“Pity we can’t take the bacta tank anywhere,” said Lané. They’d looked to see if it could be taken out, although transporting it would’ve been a headache, and found it was firmly integrated into the building’s systems; taken away, it would be useless. There wasn’t much point in looking again, but Lané walked up to the emptied tank anyway, wrinkling her nose at the lingering smell of used and wrung bacta. “Don’t suppose there’s be any point in cutting the cables off?” She reached down and took one of the heavier ones into her hand. Hock clearly was surprised by the ease with which she lifted it, which had to be amusing her, even if she didn’t show it.
Unfortunately for her, Briné had already made her decision on it: “If we had a use for them here, there might be. But it’s not worth carrying them.”
“Ah, well,” said Lané, and forlornly tossed the cable down.

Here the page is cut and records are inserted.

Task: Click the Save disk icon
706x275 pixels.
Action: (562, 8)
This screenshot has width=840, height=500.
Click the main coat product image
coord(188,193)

To Briné’s surprise, the sound of it thudding hard on the floor of the tank made Yolierre’s eyes fly open. He exclaimed something incomprehensible, then tried to turn his head back and forth, but was still too weak to do so. His eyes moved; it looked like they were reacting to light, but Briné wasn’t sure. “What can you see?” she asked. “Can you feel your body beneath your neck? Don’t try to move anything, just…”
“Who are you?” he asked, but he stopped trying to move. “Where am I?”